Today it has been announced that arguably one of the world’s most architecturally beautiful theatres has been put up for sale.

The Theatre Royal Haymarket sings with history, from the Corinthian pillars of the portico to the gilt decorations and the Louis IV-style backstage and foyer areas. The building has stood in its current position on the Haymarket since 1821, when it was redesigned by John Nash. Formerly, it was known as the Little Theatre in The Hay and was built slightly further north on the same street in 1720, making it the third-oldest London playhouse still in use.

Theatre Royal Haymarket Arnold Crook

Having worked at the Haymarket since 2014, it’s almost impossible to imagine such a theatre of the past, born on to a rough London lane rife with villains, pickpockets and crooks: ‘where racketing carts spewed their hay and where tumblers, stilt-walkers and merchants vied for the attention of the crowds’.

If only the walls could talk – just imagine the stories and secrets locked up in the bricks and mortar over the last 297 years.

The lease for the building is currently held by Louis I Michaels subsidiary, Theatre Royal Haymarket Limited, with the freehold of the theatre owned by the Crown Estate. It is the 68 years remaining on this 99 year lease that is now up for sale.

The theatre being sold is really only half the story here.

The Chairman Steps Down

The theatre being sold is really only half the story here. Mr Arnold Crook; a hybrid of Lord Sugar and The Godfather, yet in possession of ten times more charm than both, is retiring as Chairman of Louis I Michaels Ltd and custodian of one of London’s most beautiful theatres. After 37 years, he leaves behind quite a legacy.

I was apprehensive about first meeting him having been warned that he ‘never holds back, is occasionally blunt and always unique’. This became abundantly clear to me the first time I stepped inside his office.

“Hello? Don’t dither outside the door for God’s sake, come inside, sit down and introduce yourself properly.”

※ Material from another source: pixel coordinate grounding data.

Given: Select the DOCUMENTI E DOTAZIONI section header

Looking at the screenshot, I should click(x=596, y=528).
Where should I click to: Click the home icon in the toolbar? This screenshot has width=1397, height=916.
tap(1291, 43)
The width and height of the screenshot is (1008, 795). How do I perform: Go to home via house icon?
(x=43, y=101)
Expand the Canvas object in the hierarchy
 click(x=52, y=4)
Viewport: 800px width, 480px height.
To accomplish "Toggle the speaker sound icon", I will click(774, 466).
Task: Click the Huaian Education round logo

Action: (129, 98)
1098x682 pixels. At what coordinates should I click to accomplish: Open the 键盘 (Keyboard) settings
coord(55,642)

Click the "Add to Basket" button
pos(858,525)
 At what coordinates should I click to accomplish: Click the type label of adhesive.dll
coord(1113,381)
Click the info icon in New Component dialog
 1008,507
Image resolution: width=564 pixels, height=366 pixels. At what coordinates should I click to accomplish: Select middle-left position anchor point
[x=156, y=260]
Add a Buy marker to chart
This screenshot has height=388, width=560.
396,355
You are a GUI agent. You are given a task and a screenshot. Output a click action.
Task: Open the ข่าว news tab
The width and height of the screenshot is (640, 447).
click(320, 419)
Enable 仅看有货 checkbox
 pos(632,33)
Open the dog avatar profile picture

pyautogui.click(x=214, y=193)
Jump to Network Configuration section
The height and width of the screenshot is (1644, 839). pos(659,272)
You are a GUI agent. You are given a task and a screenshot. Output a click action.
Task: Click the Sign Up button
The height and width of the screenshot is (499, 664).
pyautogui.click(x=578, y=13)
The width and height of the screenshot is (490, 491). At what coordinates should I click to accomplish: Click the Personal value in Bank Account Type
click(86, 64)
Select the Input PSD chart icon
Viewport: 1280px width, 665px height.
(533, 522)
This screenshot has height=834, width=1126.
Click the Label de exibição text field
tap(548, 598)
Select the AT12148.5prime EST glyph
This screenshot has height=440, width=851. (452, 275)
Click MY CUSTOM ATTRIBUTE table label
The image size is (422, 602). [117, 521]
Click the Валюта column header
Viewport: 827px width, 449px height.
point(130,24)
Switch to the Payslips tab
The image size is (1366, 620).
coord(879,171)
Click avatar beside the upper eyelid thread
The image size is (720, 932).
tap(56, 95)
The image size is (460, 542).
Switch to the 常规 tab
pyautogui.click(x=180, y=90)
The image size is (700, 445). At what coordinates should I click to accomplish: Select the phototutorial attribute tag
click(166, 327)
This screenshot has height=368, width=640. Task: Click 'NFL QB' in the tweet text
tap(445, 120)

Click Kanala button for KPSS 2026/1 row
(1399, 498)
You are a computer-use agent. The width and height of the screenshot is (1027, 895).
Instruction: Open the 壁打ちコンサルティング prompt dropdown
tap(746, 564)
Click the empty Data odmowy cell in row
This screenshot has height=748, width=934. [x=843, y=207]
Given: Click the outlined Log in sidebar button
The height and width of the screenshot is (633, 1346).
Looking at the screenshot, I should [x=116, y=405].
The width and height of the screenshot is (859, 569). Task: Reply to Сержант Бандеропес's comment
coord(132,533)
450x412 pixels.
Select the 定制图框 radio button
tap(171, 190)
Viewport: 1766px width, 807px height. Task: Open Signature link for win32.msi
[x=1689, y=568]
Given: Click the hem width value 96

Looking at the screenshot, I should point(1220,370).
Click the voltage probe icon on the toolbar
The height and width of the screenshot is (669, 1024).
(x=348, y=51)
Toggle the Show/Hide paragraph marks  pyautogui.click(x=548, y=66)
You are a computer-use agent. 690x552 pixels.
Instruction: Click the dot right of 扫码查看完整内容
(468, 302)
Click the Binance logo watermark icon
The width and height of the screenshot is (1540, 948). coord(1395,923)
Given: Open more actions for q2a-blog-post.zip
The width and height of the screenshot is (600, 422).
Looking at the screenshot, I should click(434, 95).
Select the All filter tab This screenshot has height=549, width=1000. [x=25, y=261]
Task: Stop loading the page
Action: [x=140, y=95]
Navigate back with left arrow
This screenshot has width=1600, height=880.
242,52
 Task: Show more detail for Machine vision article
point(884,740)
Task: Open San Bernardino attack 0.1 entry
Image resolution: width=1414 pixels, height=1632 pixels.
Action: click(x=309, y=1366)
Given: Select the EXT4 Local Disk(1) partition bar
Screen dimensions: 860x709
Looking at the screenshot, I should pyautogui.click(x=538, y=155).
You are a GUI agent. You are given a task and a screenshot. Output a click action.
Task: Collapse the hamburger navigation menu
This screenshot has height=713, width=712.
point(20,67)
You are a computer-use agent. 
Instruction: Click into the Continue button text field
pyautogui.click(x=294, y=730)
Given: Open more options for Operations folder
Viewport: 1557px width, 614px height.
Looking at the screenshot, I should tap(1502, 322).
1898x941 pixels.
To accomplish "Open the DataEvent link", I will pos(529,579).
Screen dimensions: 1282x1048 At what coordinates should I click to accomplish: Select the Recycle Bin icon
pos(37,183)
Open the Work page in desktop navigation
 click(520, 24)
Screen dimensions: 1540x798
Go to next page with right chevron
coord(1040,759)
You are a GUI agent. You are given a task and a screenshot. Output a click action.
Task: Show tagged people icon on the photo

Theatre Royal Haymarket Arnold Crook

Theatre Royal Haymarket, Photo: Peter Dazeley

After leaving school at the age of 14 to begin his working life, Arnold was brought into the building courtesy of a somewhat complicated family history, knowing very little about the industry and having already forged a relatively fruitful career in textiles. Earlier today he told the BBC;

“Louis Michaels and his partner Enid Chanelle had bought a lease on the Theatre Royal in the Haymarket. But sadly in 1981 Louis died and as I was then married to Enid’s daughter I suddenly found myself chairman. I suppose I didn’t really know what I was taking on but I jumped in with both feet and soon realised what a superb building I was in charge of.”

In 1994, he oversaw a £1.3 million restoration of the theatre to its former historical splendour, consuming more than 1,200 ‘books’ of 24 carat English gold leaf. Although, it has to be said, this hasn’t solved the problems afflicting many of the ageing West End playhouses. Yes, there’s not much leg room, yes, there will be long queues for the small number of toilets and yes, the foyers are small, cramped and don’t encourage much chance to socialise, but these are the burdens inherited by a grade I listed building which is bound up by strict conditions of historical preservation.

I have seen the Haymarket more than challenge any preconceptions of stuffy grandeur

However, I have seen the Haymarket more than challenge any preconceptions of stuffy grandeur through their Masterclass programme, which throws open the doors to the Georgian building and feverishly ignites a dormant atmosphere with hundreds of young, 21st century voices.

Masterclass’ 2017 production of Cookies. Photo: Pamela Raith

Motivated by a desire to create new opportunities for young people in the world of theatre, Arnold established the Theatre Royal Haymarket Masterclass Trust in 1998. This educational arm of the theatre has since become one of the most prolific West End charities for young people, reaching out to over 80,000 young lives in 20 years.  The Chairman’s wish for young people to experience all areas of theatre and a world that many may never have entered or considered in a professional capacity was paramount to him.

Realising the shortage of skilled technical workers and backstage talent throughout the industry, in 2003 Arnold hosted the first ever TheatreCraft at the Theatre Royal Haymarket and welcomed experts from across the industry, specialising in make-up, lighting, sound, marketing, PR and more in order to inspire a new generation of theatre makers. Now, the biggest non-performance careers event in London is run in partnership with the Theatre Royal Haymarket Masterclass Trust, the Society of London Theatre, the Royal Opera House, and Mousetrap Theatre Projects. It has been hosted at the Waldorf Hilton Hotel for the past two years and remains completely free to attend – a place for young people to explore careers that are off-stage in theatre.

TheatreCraft Marketplace in 2017. Photo: Rory Ohlmeier

By placing other people and future generations as the driving force behind his plans, Arnold has, and always will, give something very special back to the community. His spirited nature, charming personality and warm heart are traits which cannot be taught; these are traits an individual must discover and foster themselves.

“As custodian of the Theatre Royal Haymarket since 1981, it has been my life’s pride… it is now time to hand over the reins to the next generation of dream-makers.”